Copy out every line in the items below that contains the word "Viewport".

Exercise input:
────────────────────

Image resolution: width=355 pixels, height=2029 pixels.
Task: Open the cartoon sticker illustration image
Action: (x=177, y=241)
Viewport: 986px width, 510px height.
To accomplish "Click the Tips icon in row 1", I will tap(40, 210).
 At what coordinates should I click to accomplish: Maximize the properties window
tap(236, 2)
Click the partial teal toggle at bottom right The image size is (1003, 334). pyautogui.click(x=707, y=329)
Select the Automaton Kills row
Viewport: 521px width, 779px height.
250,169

────────────────────

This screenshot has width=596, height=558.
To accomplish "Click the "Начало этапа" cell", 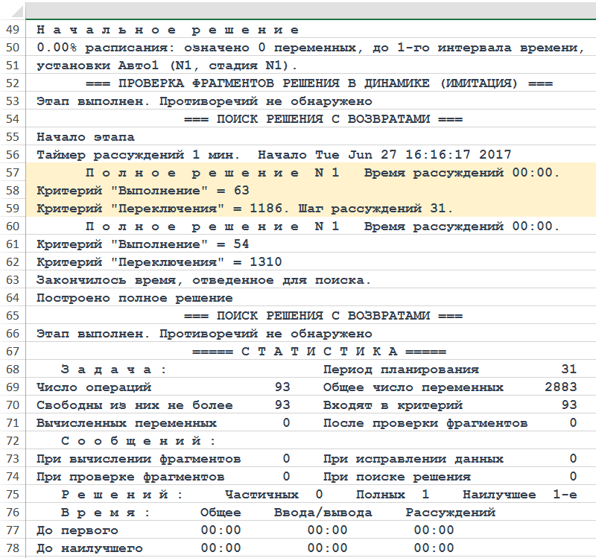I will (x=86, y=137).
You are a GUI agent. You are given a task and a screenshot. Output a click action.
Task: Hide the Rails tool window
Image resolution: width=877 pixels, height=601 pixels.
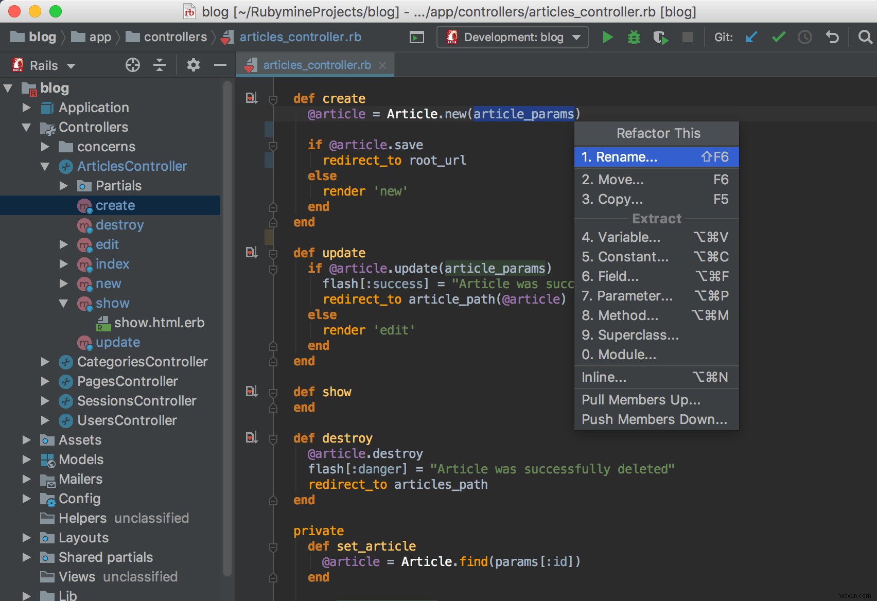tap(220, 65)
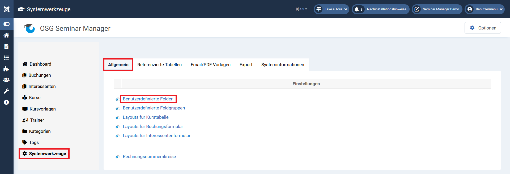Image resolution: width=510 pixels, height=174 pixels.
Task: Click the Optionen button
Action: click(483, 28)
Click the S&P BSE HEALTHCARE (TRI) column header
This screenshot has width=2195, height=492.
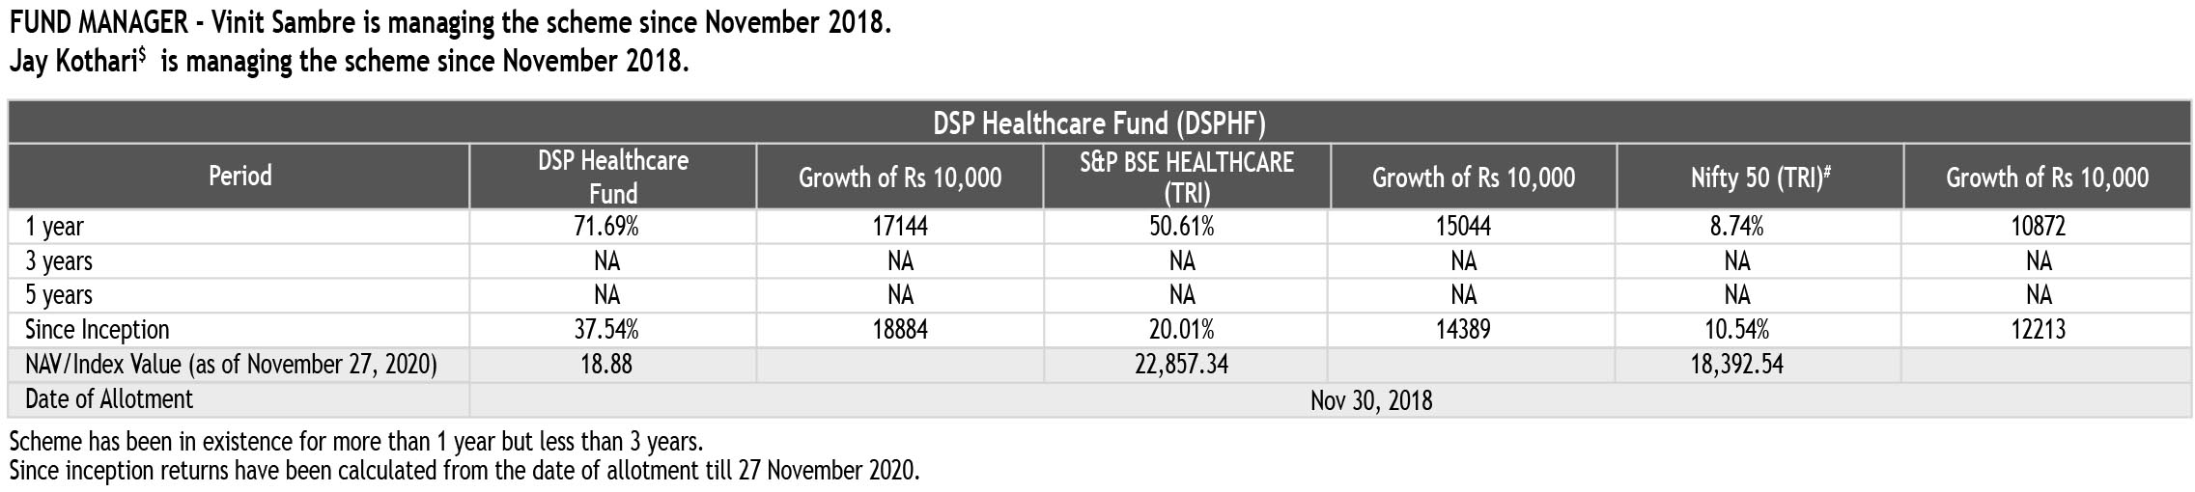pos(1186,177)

────────────────────

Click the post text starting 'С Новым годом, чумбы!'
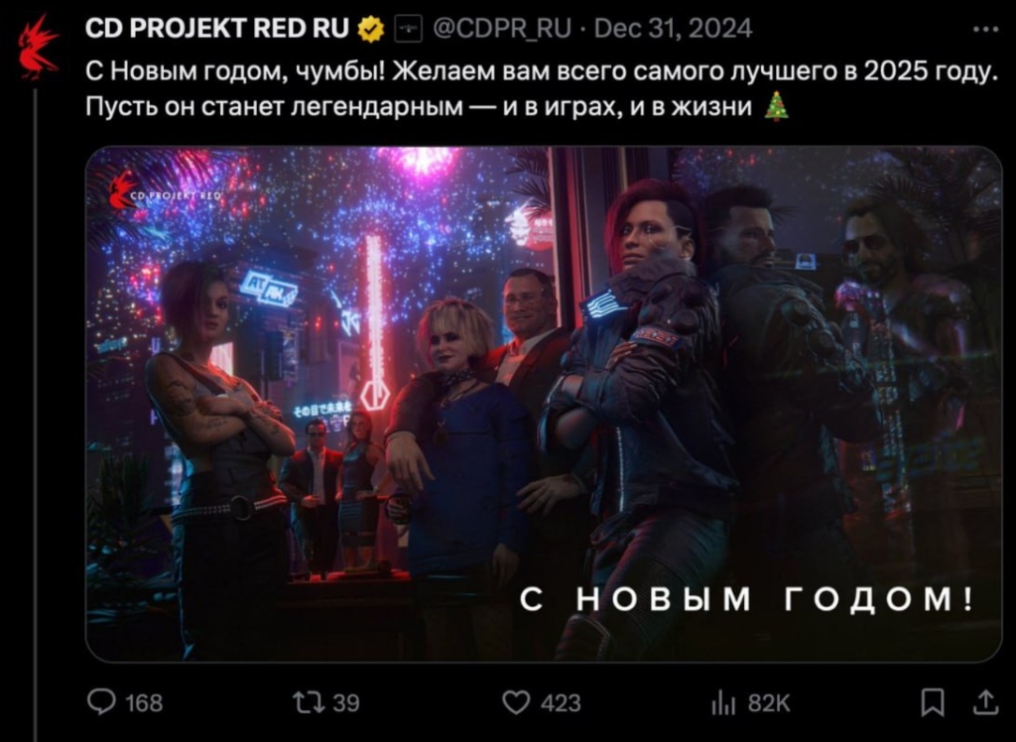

────────────────────

Exercise result:
Viewport: 986px width, 510px height.
Viewport: 521px width, 779px height.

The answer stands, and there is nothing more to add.